Saturday, January 31, 2009—Super Soccer Saturday! Tried to go to the grocery store before the game—got caught up looking for edamade and missed Andrew score his first goal. Unfortunate part for Andrew: he allowed three goals to be scored on him as a goalie. I told him, "It's okay, you can't save every one of them." Later that night, Andrew vomited five times. His comment: “Didn’t I get a flu shot? And I still got this?” I told him that doctors and medicine are a lot like soccer goalies--you can't save every one. Its better they all learn that young don’t you think? Life can be unfortunate.
Sunday, February 1, 2009—Stayed in my pajamas all day. Unfortunate part: spent the entire day doing laundry (YET AGAIN!) and bombing the house with Lysol—hoping that no one else gets the upchuck fever. Oh—and also, I spent the day rotating windows—opening one on the main level for thirty minutes then closing it and opening one upstairs for thirty minutes and so on. The stench of regurged Tombstone pizza and Sugar-Free Tropical Punch Kool-Aid is a b**** to get out of the house—even with the help of Lysol!
Monday, February 2, 2009—The worst of all and the culmination to my calendar of unfortunate events: My Nordstrom Fashion Reward status was downgraded. I just didn’t spend enough money this year to maintain my spot at the top. No longer will I get my free lunches at the café and no longer will I get the “all-access” pass to beauty and fashion events in NY and LA. Not the I ever went, but its the thought of being invited! I still have $300 of free alterations, so I showed Nordstrom! I went to Target then hit a HUGE sale at Kohl’s (I’m talking shirts for $1.20 and jeans for $9). I spent $32 total and plan on taking every last piece to Nordstrom for free alterations! I realize the revenge is small. And, I realize that if I just bought more stuff I wouldn’t be in this predicament in the first place, but I’m doing an experiment in 2009 called “Life doesn’t need so much stuff or at least expensive stuff from Nordstrom every other week.” I actually kicked it off a few months ago. And I think it was that commitment to “less is more” that booted me down a notch on the Nordstrom list. Oh well. Most unfortunate thing: probably just lost chance of ever meeting Justin Timberlake. Drat!

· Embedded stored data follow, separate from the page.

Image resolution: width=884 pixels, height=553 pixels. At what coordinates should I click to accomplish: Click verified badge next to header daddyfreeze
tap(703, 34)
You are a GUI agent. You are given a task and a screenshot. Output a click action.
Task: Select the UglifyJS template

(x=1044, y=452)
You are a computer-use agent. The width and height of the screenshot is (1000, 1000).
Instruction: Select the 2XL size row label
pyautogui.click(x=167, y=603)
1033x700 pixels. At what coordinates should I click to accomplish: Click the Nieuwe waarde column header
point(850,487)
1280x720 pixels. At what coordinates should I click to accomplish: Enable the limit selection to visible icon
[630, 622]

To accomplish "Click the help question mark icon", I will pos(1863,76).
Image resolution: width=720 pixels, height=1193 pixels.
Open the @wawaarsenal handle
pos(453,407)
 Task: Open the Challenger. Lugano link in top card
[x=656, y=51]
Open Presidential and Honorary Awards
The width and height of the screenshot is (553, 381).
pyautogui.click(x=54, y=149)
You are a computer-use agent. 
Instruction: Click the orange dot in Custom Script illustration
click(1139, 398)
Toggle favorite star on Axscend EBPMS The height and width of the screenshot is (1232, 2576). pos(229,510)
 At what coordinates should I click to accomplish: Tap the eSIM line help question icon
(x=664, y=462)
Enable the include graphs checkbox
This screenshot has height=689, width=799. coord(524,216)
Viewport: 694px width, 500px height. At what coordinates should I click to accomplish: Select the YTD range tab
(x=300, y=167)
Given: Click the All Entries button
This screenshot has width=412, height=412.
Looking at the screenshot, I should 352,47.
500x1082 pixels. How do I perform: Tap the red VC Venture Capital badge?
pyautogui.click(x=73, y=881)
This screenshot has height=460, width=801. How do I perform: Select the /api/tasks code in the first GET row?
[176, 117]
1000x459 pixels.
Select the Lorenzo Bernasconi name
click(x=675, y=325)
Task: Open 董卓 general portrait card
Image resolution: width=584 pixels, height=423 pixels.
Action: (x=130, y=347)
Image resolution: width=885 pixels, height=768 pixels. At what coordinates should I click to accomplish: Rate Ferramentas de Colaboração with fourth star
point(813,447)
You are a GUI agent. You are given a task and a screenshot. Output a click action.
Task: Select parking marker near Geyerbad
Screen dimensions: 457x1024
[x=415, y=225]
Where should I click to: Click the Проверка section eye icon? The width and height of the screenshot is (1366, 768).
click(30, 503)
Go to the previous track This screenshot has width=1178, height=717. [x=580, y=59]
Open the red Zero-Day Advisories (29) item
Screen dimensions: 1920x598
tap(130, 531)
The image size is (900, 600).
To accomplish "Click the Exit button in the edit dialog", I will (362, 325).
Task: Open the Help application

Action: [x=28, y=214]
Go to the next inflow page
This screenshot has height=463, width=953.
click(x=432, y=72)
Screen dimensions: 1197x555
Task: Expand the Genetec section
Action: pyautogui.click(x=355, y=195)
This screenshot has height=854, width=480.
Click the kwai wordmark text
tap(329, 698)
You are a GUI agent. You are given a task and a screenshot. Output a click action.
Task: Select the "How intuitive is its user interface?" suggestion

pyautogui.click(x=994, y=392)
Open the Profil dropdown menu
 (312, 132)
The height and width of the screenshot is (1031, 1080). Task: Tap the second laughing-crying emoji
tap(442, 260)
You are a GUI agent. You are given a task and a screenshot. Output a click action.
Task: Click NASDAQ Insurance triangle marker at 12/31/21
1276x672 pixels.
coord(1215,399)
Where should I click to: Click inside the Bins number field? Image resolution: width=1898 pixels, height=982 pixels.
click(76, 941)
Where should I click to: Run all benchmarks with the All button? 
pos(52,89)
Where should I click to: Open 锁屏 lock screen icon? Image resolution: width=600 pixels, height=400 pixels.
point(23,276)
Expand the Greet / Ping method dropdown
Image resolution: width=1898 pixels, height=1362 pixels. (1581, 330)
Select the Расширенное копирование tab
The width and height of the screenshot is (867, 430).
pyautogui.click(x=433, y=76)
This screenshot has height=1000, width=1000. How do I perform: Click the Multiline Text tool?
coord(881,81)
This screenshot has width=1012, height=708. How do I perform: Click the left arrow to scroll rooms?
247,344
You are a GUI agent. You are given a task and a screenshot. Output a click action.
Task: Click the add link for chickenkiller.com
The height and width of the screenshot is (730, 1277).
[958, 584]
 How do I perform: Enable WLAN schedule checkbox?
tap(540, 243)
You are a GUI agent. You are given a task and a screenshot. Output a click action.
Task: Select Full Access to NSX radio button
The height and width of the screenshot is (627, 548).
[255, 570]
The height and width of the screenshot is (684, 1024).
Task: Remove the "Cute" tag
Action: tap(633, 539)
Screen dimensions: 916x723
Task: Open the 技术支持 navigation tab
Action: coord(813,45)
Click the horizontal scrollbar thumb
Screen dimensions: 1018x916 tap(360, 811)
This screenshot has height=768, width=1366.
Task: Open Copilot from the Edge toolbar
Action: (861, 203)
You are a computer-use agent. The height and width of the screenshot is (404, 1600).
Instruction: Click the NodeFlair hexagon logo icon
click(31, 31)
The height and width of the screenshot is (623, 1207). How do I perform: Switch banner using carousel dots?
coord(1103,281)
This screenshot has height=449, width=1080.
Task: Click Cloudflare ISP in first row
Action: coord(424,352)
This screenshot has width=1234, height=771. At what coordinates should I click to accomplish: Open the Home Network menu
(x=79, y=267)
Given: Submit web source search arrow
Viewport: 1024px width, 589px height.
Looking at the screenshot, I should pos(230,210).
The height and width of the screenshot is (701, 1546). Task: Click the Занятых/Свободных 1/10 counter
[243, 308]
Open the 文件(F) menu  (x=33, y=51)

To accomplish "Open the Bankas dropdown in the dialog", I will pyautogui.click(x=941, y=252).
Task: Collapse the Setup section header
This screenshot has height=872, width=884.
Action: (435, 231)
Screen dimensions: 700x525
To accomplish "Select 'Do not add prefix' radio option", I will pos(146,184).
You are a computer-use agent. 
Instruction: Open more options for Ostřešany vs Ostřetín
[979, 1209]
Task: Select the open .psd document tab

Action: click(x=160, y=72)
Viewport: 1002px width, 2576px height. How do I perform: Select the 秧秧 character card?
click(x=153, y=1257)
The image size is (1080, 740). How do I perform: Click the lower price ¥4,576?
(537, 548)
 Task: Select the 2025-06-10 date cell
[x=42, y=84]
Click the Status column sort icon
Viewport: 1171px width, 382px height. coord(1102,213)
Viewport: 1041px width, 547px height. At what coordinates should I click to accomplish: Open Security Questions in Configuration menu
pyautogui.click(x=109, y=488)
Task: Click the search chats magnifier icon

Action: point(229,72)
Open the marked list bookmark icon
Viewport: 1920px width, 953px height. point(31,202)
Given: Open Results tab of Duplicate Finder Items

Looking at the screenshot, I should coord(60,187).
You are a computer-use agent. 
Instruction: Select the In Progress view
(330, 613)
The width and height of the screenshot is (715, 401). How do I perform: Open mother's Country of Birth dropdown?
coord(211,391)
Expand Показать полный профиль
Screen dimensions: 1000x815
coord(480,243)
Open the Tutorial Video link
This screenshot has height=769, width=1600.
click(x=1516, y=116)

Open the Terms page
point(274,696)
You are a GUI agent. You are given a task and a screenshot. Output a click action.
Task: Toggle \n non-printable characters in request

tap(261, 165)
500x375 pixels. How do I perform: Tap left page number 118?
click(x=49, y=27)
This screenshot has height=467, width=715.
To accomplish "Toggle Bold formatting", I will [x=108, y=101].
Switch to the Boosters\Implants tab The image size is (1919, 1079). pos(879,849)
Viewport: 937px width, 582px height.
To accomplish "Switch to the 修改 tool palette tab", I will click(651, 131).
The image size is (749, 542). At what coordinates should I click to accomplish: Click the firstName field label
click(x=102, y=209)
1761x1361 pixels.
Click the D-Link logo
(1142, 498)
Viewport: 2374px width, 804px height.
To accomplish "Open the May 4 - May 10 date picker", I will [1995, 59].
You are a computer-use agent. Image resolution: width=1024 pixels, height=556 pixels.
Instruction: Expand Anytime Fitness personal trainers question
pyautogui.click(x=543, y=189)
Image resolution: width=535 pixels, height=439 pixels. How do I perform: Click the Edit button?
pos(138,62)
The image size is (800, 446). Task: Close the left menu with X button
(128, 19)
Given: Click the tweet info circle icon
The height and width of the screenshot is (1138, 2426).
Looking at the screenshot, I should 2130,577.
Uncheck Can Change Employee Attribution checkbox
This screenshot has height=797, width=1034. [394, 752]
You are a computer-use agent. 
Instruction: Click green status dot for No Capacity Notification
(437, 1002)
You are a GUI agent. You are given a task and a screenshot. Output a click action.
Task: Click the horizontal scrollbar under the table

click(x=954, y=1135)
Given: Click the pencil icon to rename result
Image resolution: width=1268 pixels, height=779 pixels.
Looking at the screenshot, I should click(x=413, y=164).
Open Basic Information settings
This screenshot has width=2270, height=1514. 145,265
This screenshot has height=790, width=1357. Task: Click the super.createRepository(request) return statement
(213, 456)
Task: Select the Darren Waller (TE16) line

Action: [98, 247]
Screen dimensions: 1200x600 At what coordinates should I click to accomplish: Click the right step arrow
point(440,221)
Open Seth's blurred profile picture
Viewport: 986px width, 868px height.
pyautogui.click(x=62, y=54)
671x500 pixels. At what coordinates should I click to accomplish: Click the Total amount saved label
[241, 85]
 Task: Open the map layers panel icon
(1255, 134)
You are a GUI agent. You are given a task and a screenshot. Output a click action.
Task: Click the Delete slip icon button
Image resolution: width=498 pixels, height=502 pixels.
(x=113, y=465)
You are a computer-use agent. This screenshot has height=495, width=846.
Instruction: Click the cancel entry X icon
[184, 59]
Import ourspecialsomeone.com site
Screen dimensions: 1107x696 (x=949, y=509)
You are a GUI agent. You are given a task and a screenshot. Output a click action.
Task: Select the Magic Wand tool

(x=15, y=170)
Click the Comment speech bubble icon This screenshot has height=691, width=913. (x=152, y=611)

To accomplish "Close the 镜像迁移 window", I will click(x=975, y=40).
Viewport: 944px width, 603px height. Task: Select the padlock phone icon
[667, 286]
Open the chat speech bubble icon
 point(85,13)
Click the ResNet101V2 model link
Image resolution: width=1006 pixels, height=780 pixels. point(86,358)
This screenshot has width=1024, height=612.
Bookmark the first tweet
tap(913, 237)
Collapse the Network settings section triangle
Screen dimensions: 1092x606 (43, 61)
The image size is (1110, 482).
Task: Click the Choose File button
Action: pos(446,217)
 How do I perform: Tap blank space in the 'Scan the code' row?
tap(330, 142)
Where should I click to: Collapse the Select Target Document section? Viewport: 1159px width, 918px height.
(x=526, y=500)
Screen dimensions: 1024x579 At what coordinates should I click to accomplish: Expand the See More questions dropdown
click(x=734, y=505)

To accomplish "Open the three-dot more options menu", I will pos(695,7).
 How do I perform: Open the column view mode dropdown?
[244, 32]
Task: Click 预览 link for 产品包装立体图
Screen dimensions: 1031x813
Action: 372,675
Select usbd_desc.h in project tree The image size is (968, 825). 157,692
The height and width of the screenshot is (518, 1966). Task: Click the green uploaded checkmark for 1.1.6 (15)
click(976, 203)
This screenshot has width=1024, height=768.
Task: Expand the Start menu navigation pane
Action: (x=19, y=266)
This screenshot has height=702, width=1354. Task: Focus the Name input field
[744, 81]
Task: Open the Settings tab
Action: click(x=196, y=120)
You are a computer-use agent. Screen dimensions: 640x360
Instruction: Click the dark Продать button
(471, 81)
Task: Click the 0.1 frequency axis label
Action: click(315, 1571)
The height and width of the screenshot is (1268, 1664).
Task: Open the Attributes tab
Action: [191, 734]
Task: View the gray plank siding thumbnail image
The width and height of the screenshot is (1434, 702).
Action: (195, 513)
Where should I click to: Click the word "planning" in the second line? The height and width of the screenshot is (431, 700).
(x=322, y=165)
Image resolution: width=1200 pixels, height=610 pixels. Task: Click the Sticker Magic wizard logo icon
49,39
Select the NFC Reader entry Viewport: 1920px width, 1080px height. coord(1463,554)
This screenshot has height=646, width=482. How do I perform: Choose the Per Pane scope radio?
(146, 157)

Tuesday, February 3, 2009—had a recurring dream last night about the old sitcom “Cheers” and kept hearing in my head, “You wanna be where everybody knows your name and they’re always glad you came...” At noon today it hit me what my subsconscience was trying to tell me so I called Nick at Nordstrom in Salon Shoes just to see what would happen. We chatted about the economy and how things are going in shoes. I admitted to him that I did, in fact, return five of the seven pairs of shoes I bought at the Anniversary Sale. I told him how sorry I was and that I promised never to be so over-indulgent again. I explained by 2009 experiment (FYI-dead silence at the other end for a good five seconds) and he laughed a fake kind of laugh, so I assured him I’d call him again if I needed anything. Unfortunate thing: came to the realization that I don’t need anything. Or is that the best thing about the whole week?